--- WHAT TO DO ---
Only the text belongs in the answer: every line of the records below, transcribed exactly.

*** MATERIAL SUPPLIED Section Begins ***

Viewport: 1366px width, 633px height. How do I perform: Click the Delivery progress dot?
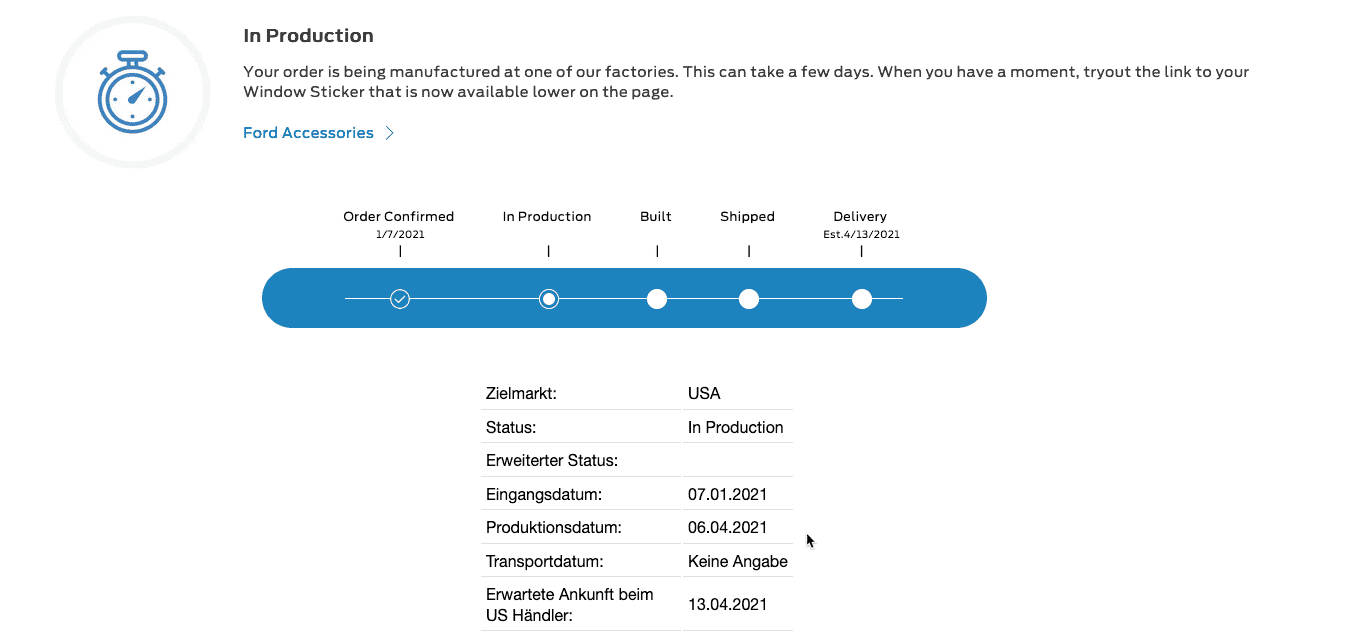click(x=862, y=298)
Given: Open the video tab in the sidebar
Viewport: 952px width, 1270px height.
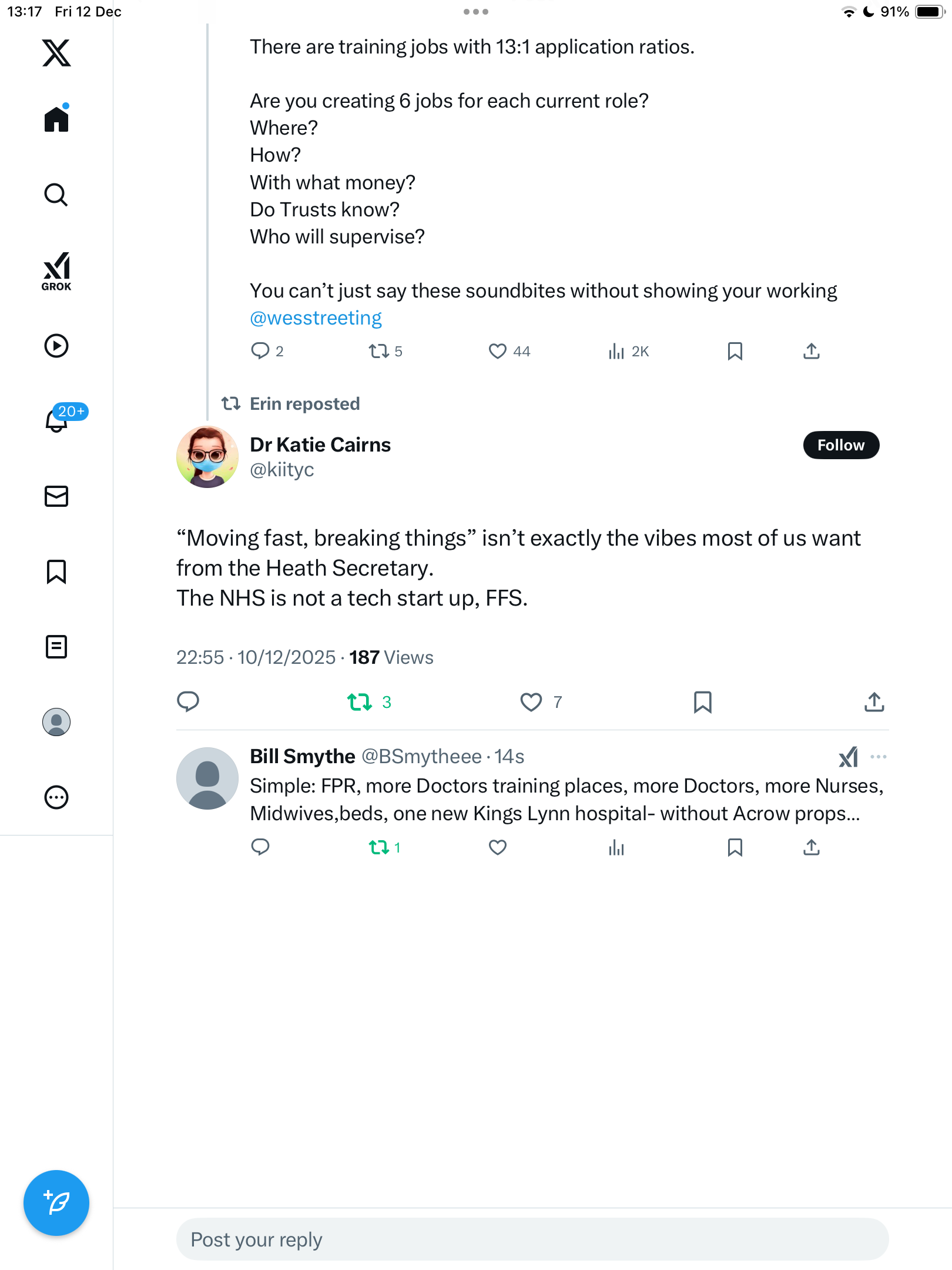Looking at the screenshot, I should coord(56,346).
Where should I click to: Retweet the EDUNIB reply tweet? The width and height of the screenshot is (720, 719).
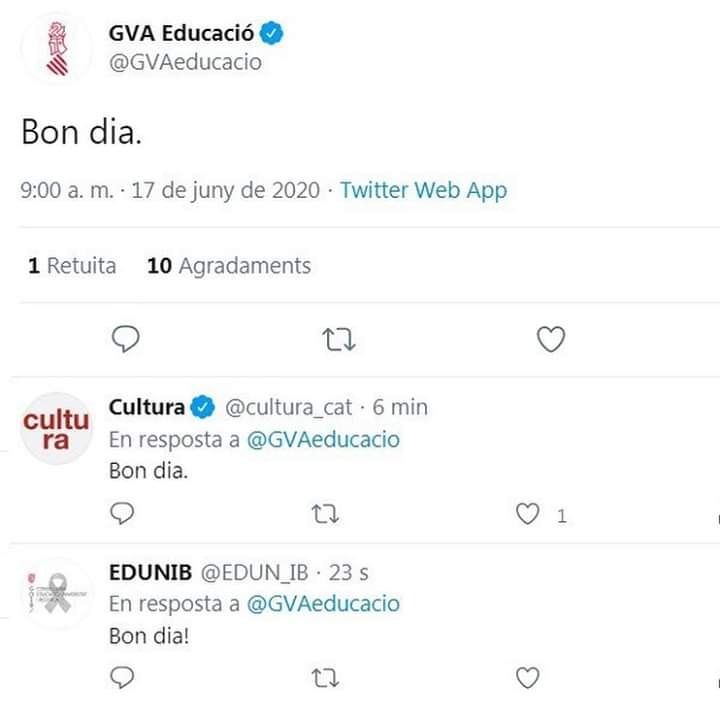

*** MATERIAL SUPPLIED Section Ends ***

--- REPLY ---
Viewport: 1366px width, 633px height. How do I perform: Click the Delivery progress dot?
click(x=862, y=298)
Given: Open the video tab in the sidebar
Viewport: 952px width, 1270px height.
Looking at the screenshot, I should coord(56,346).
Where should I click to: Retweet the EDUNIB reply tweet? The width and height of the screenshot is (720, 719).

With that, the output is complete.